Mr. President here is what you do. Put your little blue ribbon commission together with the requisite republican and democratic representative. But don't stop there. By Wednesday have a nationally televised prime-time press conference and be straight with the American people. Just like we are going to war (which in effect we are), speak directly to the citizens of this country. Tell them where we stand in stopping the flow, how bad the spill is, how long it will effect our environment and what we stand to lose because of this. Be brutally honest with us because again this is war. Explain that you allowed the "free market" a month to try and fix this mess, unfettered with any government oversight. Explain that you gave them tax payer funded assistance but asked for nothing in return even allowing BP to control coast guard resources.

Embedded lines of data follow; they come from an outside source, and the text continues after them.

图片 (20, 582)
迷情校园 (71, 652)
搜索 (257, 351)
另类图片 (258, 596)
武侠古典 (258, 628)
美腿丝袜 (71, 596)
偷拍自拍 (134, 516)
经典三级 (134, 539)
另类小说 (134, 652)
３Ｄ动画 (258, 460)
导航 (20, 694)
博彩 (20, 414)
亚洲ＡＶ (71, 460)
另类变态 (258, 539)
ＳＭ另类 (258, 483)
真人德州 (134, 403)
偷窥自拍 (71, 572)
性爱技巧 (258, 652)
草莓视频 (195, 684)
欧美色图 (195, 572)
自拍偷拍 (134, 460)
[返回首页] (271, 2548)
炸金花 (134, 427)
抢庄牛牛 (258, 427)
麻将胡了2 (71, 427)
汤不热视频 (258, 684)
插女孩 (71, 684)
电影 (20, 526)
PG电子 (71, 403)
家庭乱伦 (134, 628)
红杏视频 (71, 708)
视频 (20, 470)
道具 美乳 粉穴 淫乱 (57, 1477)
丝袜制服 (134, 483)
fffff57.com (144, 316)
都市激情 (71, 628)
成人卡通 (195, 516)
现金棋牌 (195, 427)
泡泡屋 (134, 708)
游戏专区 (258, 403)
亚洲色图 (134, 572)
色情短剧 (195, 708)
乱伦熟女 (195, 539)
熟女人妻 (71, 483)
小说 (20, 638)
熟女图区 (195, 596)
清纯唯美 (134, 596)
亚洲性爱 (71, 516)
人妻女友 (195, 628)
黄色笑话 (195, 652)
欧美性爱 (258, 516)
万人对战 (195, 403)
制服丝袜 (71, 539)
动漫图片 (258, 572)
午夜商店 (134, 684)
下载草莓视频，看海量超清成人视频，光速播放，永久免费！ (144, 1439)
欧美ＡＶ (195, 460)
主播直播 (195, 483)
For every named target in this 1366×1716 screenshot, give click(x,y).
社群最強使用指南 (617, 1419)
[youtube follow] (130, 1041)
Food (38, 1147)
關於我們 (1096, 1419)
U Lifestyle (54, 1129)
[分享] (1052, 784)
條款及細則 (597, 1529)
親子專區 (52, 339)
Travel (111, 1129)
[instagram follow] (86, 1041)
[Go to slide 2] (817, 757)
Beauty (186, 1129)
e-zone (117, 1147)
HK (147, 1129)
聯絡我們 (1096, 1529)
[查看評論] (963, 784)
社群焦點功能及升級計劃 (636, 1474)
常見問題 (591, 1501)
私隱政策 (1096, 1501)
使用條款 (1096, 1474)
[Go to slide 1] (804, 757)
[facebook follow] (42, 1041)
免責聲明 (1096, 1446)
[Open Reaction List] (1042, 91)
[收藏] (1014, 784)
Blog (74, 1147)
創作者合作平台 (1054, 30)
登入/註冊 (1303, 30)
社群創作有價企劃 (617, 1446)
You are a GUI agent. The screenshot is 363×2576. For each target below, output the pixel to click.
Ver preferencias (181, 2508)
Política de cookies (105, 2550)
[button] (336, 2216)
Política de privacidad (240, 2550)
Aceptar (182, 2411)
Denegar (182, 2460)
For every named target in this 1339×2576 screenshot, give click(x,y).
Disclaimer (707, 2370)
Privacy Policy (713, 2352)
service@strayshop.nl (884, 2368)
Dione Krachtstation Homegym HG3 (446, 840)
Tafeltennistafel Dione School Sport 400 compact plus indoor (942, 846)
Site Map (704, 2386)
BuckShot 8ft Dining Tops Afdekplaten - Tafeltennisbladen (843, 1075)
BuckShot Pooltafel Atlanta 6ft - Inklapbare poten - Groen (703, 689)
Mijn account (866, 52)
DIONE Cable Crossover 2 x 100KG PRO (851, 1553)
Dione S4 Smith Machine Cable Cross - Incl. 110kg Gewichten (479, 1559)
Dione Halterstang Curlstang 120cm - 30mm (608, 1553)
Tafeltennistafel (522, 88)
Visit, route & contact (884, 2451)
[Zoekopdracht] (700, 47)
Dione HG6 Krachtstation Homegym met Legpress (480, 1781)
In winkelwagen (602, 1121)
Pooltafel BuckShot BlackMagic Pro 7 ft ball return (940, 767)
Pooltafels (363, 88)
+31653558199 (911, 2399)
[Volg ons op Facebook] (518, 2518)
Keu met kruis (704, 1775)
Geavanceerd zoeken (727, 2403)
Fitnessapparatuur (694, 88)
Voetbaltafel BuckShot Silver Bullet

Then explain that BP has failed. They have not only failed they have lied and covered up. Now it is time for "big government" to take over and try and fix the wreckage. Don't be timid about it either. IF you have to nationalize BP's American assets, do it. If you have to deploy the US Navy, do it. If you have to ask for help from Europe, do it, they owe us anyway. Do whatever it takes but staying out of the fray isn't going to cut it anymore, because very soon you will be forced to take ownership of this mess by the media and your political enemies. In fact it has already started and this time it may stick. You might as well own it on your terms. What is critical is that YOU need to explain to the American people what is going on, not BP. Time is of the essence Mr President. And we don't have much of it.